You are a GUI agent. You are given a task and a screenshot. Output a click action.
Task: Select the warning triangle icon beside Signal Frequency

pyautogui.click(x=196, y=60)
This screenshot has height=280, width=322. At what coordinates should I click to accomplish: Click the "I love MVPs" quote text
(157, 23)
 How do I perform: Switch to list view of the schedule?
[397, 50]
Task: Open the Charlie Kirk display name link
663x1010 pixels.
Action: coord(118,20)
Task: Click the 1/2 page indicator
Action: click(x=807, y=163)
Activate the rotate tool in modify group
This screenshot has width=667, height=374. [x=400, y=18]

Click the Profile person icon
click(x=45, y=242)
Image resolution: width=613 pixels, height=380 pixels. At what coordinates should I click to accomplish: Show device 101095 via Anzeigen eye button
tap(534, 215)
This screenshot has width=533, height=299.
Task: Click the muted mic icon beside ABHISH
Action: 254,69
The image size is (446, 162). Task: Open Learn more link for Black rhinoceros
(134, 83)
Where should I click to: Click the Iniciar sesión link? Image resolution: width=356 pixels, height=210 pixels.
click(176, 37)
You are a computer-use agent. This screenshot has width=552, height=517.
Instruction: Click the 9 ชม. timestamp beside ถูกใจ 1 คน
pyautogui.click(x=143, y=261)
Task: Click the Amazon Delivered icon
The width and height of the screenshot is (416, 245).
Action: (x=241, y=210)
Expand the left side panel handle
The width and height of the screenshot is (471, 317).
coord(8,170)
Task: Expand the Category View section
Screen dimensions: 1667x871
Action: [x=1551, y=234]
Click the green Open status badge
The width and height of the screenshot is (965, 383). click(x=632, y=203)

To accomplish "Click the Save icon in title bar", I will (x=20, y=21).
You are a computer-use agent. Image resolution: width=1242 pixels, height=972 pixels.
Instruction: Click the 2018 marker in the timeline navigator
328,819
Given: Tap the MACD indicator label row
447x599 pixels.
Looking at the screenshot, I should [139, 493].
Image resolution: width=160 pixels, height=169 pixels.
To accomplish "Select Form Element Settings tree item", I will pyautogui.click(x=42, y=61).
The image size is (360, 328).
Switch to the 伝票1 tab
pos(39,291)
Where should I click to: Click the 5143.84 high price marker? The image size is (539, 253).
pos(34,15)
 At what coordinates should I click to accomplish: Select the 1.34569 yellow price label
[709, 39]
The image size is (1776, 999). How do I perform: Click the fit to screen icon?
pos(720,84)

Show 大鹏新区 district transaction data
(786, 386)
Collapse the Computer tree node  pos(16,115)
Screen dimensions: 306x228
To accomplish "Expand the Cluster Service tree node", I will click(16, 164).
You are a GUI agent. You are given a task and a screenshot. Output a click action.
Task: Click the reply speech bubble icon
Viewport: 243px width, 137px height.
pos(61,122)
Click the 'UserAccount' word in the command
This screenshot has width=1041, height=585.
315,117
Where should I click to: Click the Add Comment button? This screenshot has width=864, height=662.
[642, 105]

■ What you need to do
Please give an exact copy of the entries above, from the line with "663x1010 pixels." down to the line with "You are a computer-use agent. This", inclusive, and nothing else.

■ The answer
663x1010 pixels.
Action: coord(118,20)
Task: Click the 1/2 page indicator
Action: click(x=807, y=163)
Activate the rotate tool in modify group
This screenshot has width=667, height=374. [x=400, y=18]

Click the Profile person icon
click(x=45, y=242)
Image resolution: width=613 pixels, height=380 pixels. At what coordinates should I click to accomplish: Show device 101095 via Anzeigen eye button
tap(534, 215)
This screenshot has width=533, height=299.
Task: Click the muted mic icon beside ABHISH
Action: 254,69
The image size is (446, 162). Task: Open Learn more link for Black rhinoceros
(134, 83)
Where should I click to: Click the Iniciar sesión link? Image resolution: width=356 pixels, height=210 pixels.
click(176, 37)
You are a computer-use agent. This screenshot has width=552, height=517.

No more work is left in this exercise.